I had thus far seen some of the sport, a good deal of the hard work, and some of the uncertainties of the whaleman's life; now I came upon a streak of peril the remembrance of which is not likely to be sponged from my mind as long as I possess any memory at all.
It was at daybreak the lookout hailed the deck with "Ah-h blows! And spouts! All about us, sir!"
It was true. We had run into the midst of the school of whales. Captain Rogers being called by Mr. Robbins, took a look around the sea-line, cast a shrewd look at the heavens, went and squinted at the glass, and then ordered the canvas reefed down and all hands to breakfast. The prospect, of both weather and whales, was for a good kill.
The healthy rivalry between the boats was now manifest. Captain Rogers ordered all six out, leaving but two men aboard the bark. They could just manage to steer her under the riding sail. Our boat was off as soon as any and we pulled steadily for the whale we had chosen as our prize. We had brought in the biggest one before and we hoped to do as well on this occasion.
But we couldn't pick the biggest this time, for as we shot through the rippling waves, aiming for a huge bull that rolled on the surface, up popped a young female, with a calf, right in our course.
"Look out for her!" quoth old Tom Anderly. "She'll be ugly, sir--with that kid beside her. Better think twice of it, Mr. Gibson."
"Think we're going to have the other boats give us the yah-yah because we pass up a fifty-foot she whale, eh?" demanded the young second officer. "Just step forward here, old timer, and see if you can stick your fork into her."

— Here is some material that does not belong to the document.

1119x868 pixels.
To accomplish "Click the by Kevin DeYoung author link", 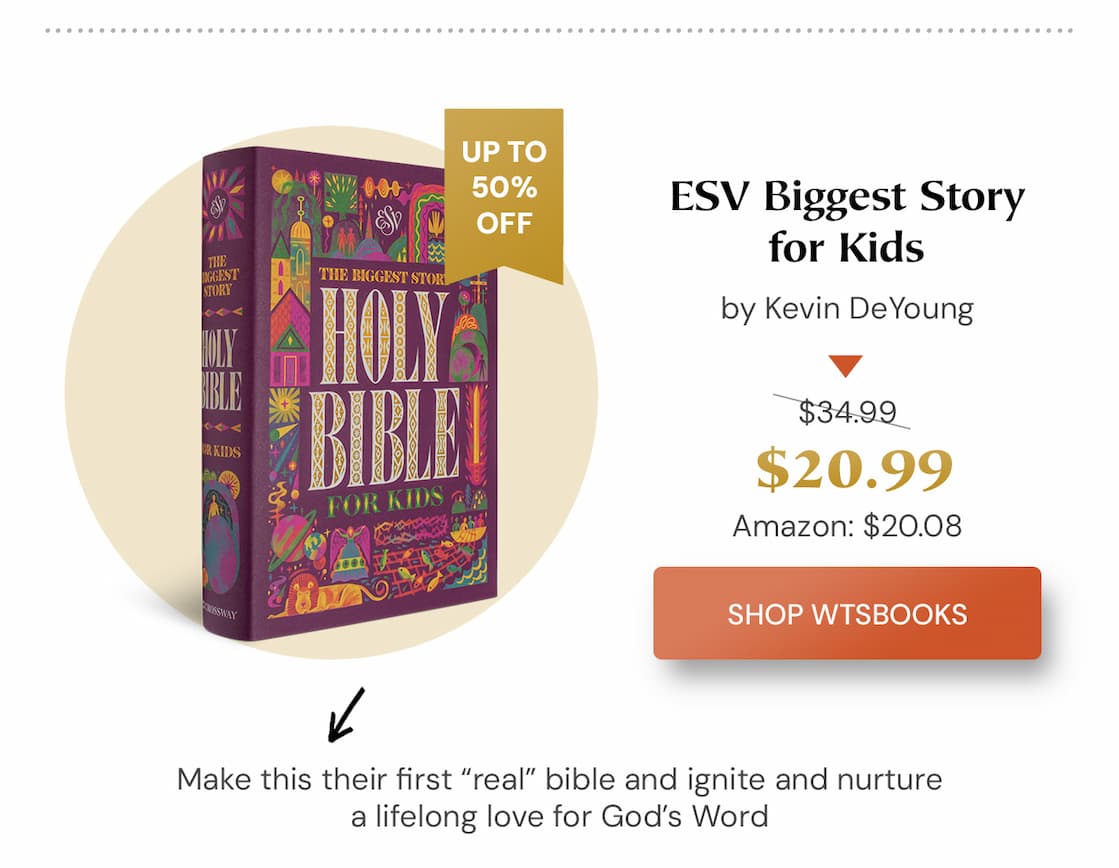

After all, the mate's word was law even to the old boat-steerer. They quickly changed places and Tom took up the iron. The calf was playing on the far side of its mother, and so we could easily come up upon the nigh side without being observed.

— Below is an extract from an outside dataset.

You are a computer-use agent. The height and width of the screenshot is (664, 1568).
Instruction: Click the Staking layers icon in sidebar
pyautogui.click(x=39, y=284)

In a few moments Tom had her pinned. Then there was the Old Harry to pay and no pitch hot, as the sailors say!
The other two whales I had seen killed merely thought of running away from the thing that had hurt them. But the one we now were fast in had her baby to care for. She set off running, but would not swim faster than the calf could travel. We did not put out the full length of one line.

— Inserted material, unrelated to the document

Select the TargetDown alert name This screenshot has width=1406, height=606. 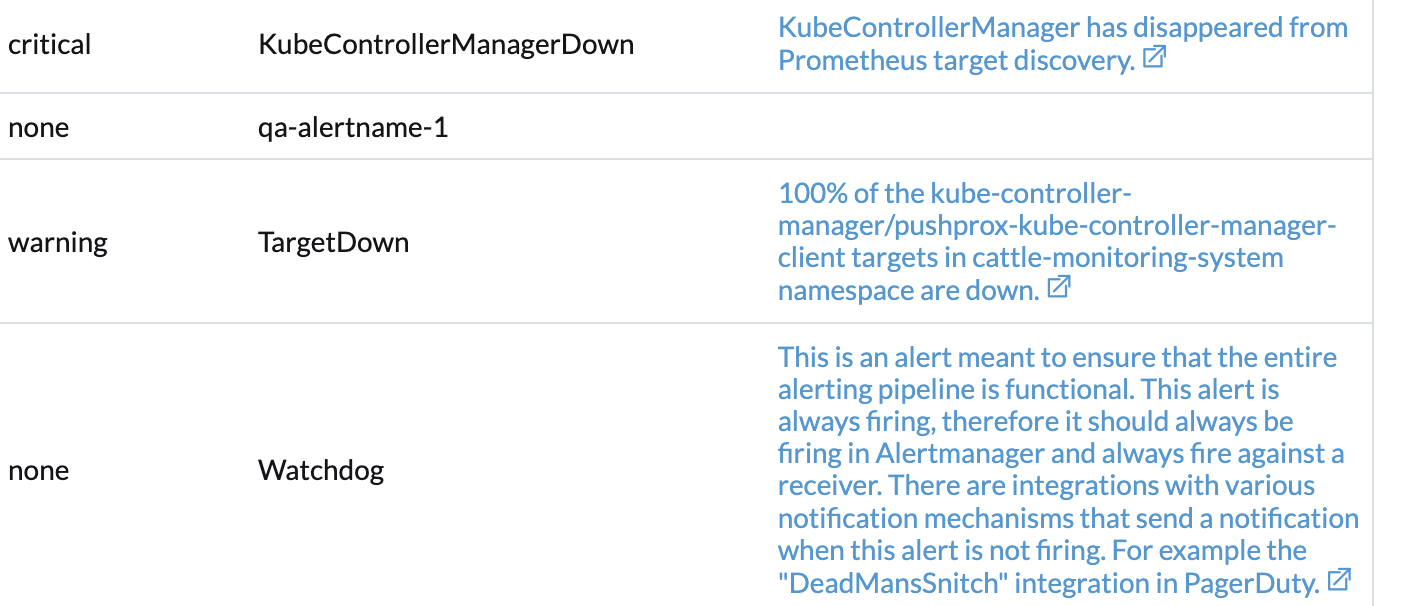pyautogui.click(x=333, y=242)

"Haul in! haul in!" cried Ben Gibson, excitedly. "I'll get a lance in her."
"You be careful, sir," whispered old Tom, from the stern again, to which he had gone after throwing the iron. "There ain't nothing wickeder than a she whale with a sucking calf, when she's roused."
We had drawn in rather close and could see that the calf was falling behind. The mother noticed it as well. She feared the thing that had stung her; but, mother-like, she clung to her little one. She swerved around and the line fell slack.
"Look out, now, sir!" cried Tom Anderly again. "She's mad, and she's scared, and she's looking for us. If she once gits her tail under our bottom its good-bye Jo for all hands--and the water's mighty wet today."
Almost as he ceased speaking the wicked eye of the great creature blinked at the boat, and she came rushing down upon it. Tom threw himself upon the great steering oar, while Ben shouted:
"Pull! Pull, you lubbers! Do you want to be swamped by the critter?"
We bent our backs to the struggle and the whaleboat shot ahead; but the maddened cow-whale came on, as big as a brick warehouse, and bent on running us under!